### MATERIAL FOR THE TASK
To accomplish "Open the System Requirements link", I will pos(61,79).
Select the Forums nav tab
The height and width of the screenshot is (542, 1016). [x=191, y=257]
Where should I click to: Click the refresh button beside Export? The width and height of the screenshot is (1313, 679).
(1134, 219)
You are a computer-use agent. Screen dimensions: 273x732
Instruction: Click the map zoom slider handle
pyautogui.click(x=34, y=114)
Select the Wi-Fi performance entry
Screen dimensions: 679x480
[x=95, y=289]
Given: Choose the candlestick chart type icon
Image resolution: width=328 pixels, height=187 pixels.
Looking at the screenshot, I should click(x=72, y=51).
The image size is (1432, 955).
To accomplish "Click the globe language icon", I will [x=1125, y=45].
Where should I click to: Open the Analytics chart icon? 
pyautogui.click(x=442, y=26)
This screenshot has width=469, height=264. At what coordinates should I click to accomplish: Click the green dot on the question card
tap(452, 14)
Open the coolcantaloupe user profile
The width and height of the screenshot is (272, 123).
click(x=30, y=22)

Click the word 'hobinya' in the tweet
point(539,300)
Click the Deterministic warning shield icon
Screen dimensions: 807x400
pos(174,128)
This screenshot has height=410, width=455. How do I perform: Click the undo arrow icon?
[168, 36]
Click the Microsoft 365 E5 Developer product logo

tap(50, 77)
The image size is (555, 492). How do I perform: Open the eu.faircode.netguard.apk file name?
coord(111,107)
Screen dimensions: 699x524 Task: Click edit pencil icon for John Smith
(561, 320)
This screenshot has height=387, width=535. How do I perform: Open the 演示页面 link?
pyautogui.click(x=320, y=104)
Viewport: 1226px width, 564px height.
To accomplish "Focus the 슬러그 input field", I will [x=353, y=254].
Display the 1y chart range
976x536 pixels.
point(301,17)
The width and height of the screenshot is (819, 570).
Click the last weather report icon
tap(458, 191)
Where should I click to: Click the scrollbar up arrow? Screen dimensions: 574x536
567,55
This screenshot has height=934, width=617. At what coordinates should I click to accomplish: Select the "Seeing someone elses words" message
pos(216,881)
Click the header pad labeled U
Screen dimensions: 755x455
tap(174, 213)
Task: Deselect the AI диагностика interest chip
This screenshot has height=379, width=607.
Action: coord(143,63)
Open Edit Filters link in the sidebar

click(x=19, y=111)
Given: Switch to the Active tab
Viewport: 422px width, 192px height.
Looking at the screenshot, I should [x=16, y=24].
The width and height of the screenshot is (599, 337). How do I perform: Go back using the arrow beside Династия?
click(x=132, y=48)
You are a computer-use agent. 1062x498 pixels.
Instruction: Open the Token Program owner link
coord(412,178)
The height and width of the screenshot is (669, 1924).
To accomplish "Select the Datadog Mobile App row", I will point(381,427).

### ASSIGNMENT
At the first line of the material above, start reproducing each line exactly, and end with the line that holds "Given: Choose the candlestick chart type icon", adding nothing.

### EXERCISE OUTPUT
To accomplish "Open the System Requirements link", I will pos(61,79).
Select the Forums nav tab
The height and width of the screenshot is (542, 1016). [x=191, y=257]
Where should I click to: Click the refresh button beside Export? The width and height of the screenshot is (1313, 679).
(1134, 219)
You are a computer-use agent. Screen dimensions: 273x732
Instruction: Click the map zoom slider handle
pyautogui.click(x=34, y=114)
Select the Wi-Fi performance entry
Screen dimensions: 679x480
[x=95, y=289]
Given: Choose the candlestick chart type icon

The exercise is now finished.